A local woman said she received a strange phone call that felt like a familiar scam, but then came the twist.
A week ago, Laura Stansell got a voicemail on her landline. A man claiming to be Christopher Wallace from the sheriff's department told her to call back immediately.
She quickly returned the call.
"He said I had missed jury duty and there was a warrant out for my arrest," said Stansell.
Despite being skeptical, Stansell called the man convincing.
"He gave his badge number, the name of the judge who issued the warrant and kept insisting he wanted no personal information," said Stansell.
Stansell said the man told her to go to the sheriff's department headquarters and pay the fine to avoid arrest.
"Didn't specify how, he just said I had to pay the fines," said Stansell.
She said the man never mentioned how much she owed, instead focusing on when she planned on leaving her home.

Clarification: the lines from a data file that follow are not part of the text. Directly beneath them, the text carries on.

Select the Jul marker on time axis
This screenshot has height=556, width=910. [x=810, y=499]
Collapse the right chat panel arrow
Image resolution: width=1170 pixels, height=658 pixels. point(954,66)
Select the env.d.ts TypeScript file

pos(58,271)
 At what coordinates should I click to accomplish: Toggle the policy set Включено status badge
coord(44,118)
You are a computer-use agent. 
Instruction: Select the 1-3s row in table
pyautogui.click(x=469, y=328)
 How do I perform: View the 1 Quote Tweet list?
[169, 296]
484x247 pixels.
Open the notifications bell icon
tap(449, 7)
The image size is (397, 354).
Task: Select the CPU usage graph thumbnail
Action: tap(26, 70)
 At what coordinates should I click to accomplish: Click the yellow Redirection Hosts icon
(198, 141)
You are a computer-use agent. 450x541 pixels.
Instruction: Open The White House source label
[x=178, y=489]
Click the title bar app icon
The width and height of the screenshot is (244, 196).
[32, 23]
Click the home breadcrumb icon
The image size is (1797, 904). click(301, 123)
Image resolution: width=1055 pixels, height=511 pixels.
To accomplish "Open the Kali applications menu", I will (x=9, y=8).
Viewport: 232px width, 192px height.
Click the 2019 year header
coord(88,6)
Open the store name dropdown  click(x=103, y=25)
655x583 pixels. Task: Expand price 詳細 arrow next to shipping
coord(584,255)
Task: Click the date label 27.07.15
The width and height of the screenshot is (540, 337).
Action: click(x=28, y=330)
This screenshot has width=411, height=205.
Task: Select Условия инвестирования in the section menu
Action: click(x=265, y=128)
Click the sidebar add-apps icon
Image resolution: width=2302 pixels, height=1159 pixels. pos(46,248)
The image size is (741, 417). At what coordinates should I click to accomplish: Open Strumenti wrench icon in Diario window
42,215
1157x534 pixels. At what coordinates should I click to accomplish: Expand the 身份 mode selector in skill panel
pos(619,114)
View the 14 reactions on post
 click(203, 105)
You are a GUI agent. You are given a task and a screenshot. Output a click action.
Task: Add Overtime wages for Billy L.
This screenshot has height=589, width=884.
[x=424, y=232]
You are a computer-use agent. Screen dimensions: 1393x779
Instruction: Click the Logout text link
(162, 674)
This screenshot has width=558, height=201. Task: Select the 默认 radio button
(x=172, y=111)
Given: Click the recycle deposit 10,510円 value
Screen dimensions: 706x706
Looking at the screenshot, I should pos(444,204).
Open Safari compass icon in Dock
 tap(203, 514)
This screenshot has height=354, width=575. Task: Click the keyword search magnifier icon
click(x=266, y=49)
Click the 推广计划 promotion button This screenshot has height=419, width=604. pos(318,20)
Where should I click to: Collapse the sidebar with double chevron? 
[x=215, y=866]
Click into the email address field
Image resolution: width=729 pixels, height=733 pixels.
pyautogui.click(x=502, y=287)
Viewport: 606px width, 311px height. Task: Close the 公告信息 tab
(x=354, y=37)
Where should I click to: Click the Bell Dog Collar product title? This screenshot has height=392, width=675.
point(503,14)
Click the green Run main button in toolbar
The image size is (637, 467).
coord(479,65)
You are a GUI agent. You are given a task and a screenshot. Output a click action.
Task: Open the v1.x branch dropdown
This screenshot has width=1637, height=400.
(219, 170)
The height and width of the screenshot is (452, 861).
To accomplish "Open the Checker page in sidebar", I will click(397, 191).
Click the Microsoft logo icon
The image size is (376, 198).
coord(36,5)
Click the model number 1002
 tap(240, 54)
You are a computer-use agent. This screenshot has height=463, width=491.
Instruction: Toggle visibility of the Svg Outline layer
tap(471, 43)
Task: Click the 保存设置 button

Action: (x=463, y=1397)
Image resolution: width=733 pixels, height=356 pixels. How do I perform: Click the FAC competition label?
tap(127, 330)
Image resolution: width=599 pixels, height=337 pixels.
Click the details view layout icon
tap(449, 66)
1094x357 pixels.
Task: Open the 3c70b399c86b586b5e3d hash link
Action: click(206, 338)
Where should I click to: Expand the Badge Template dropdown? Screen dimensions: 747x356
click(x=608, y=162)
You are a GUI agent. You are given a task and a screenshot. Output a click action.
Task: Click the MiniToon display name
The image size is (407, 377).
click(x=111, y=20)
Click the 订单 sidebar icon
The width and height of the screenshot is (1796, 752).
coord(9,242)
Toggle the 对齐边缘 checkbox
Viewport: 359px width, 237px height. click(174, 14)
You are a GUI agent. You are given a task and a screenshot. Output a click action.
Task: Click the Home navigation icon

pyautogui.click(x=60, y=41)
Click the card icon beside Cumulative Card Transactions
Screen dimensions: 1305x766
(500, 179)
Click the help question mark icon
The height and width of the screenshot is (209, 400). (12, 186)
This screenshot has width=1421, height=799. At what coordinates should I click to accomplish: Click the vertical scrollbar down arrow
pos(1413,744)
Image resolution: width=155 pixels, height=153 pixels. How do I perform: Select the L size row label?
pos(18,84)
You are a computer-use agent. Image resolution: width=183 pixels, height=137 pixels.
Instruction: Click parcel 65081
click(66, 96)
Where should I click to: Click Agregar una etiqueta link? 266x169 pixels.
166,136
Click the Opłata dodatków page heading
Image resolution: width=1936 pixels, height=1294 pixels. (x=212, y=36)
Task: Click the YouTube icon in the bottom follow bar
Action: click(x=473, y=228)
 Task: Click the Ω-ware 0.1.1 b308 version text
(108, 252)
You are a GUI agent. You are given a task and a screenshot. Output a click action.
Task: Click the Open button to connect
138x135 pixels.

"He asked me to verify on the recording I was headed down to the sheriff's department -- now," said Stansell.
Stansell told him she had to do some checking and ended the call.
She called the sheriff's department and found out "Deputy Wallace" did not exist. She believes the caller's endgame was to break into her home.
"The thought of someone watching my house makes me feel vulnerable and angry," said Stansell.
She gave 10News reporter Michael Chen his number and he called it.
A man answered, claiming to be Deputy Wallace. When Chen challenged him, "Wallace" told him to talk to his attorney Johnnie Cochran, O.J. Simpson's former attorney who died a decade ago.
After Stansell posted her story on social media, two others said they received the same call.
A lieutenant in the sheriff department's fraud team told 10News there are no reports of any burglaries. He also said deputies will never call to inform anyone of an arrest warrant.
Deputies said these cases are hard to solve because the man was spoofing his number, masking his true number on caller ID.